── Extrait source ──

Nicias, après avoir dit, non tout ce qu’il eût voulu, mais ce qui lui paraissait indispensable, se retira et conduisit l’armée de terre sur le rivage. Il étendit sa ligne le plus possible, afin de soutenir d’autant mieux la confiance de ceux qui étaient sur les vaisseaux. Démosthènes, Ménandre et Euthydème, qui commandaient à bord de la flotte athénienne, partirent chacun de leur station, et se dirigèrent aussitôt vers le barrage du port et le passage qu’on y avait laissé libre, afin de le forcer et de gagner le large.

───
── Entrées de données ──

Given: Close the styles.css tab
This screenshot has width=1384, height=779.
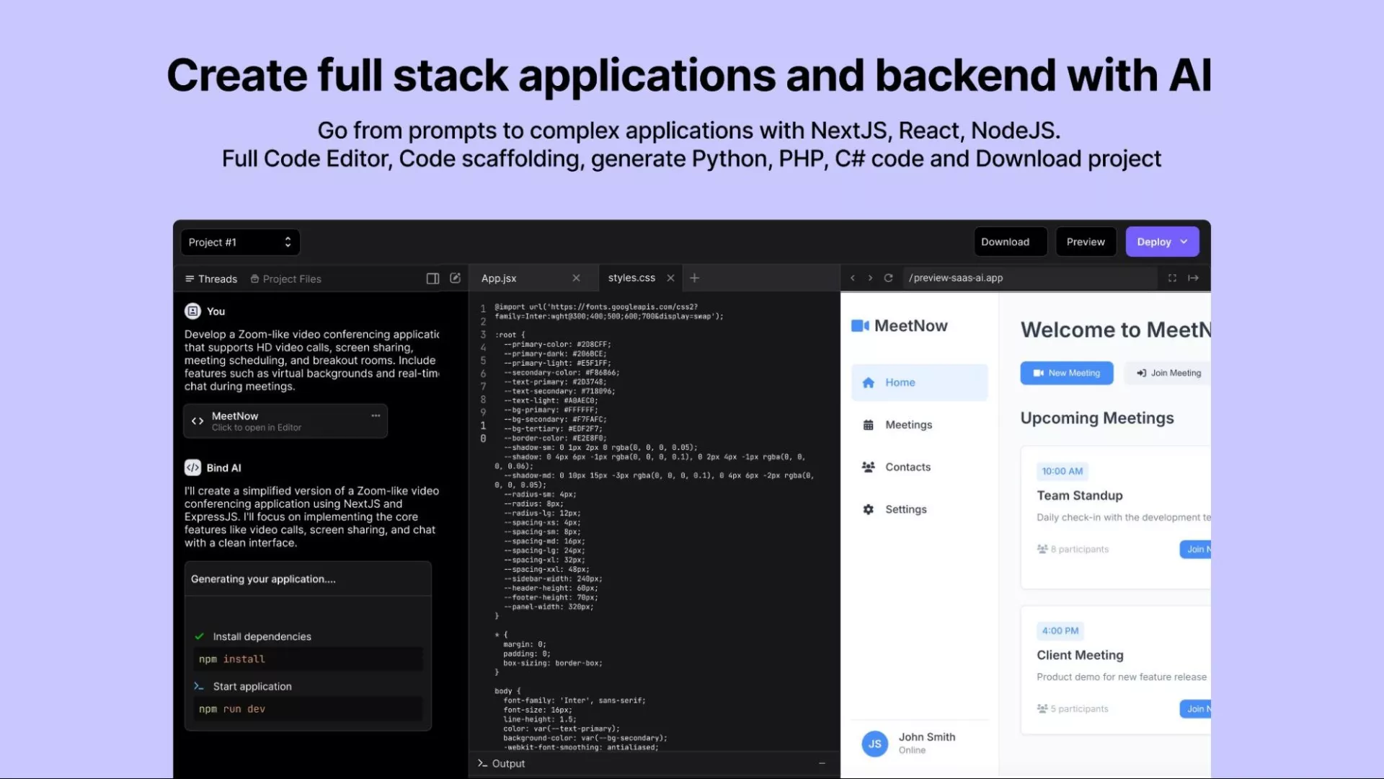Looking at the screenshot, I should pos(670,278).
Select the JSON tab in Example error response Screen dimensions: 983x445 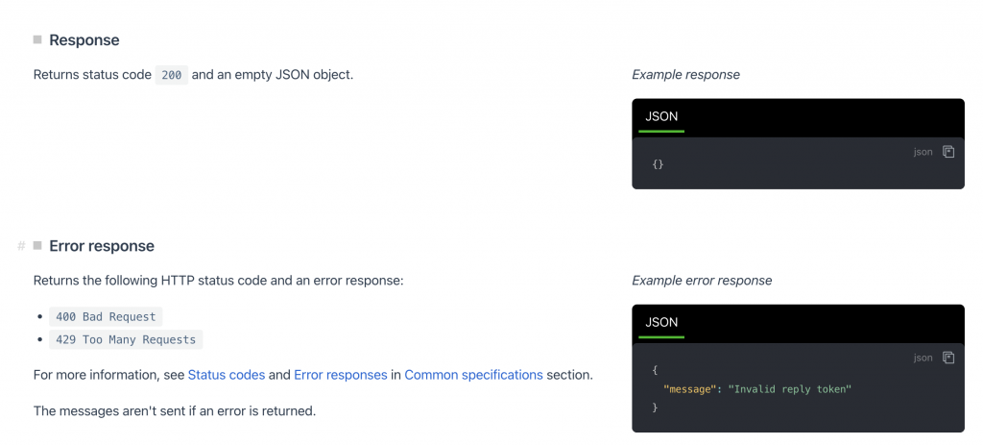pos(661,323)

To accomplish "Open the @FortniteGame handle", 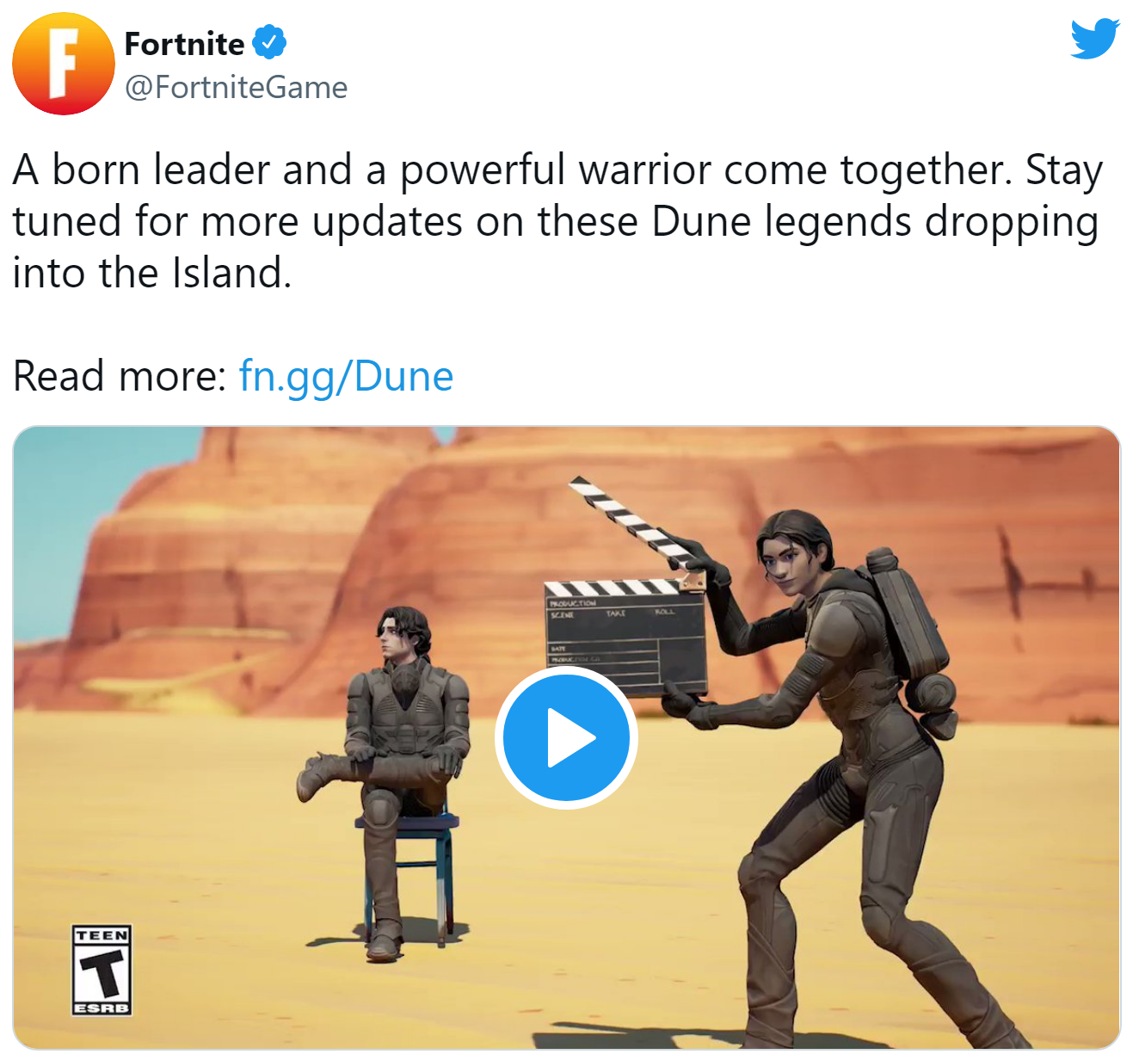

───

● **Consigne**: Citez en entier et sans rien changer l'extrait sur Nicias et la flotte athénienne.

● **Solution**:
Nicias, après avoir dit, non tout ce qu’il eût voulu, mais ce qui lui paraissait indispensable, se retira et conduisit l’armée de terre sur le rivage. Il étendit sa ligne le plus possible, afin de soutenir d’autant mieux la confiance de ceux qui étaient sur les vaisseaux. Démosthènes, Ménandre et Euthydème, qui commandaient à bord de la flotte athénienne, partirent chacun de leur station, et se dirigèrent aussitôt vers le barrage du port et le passage qu’on y avait laissé libre, afin de le forcer et de gagner le large.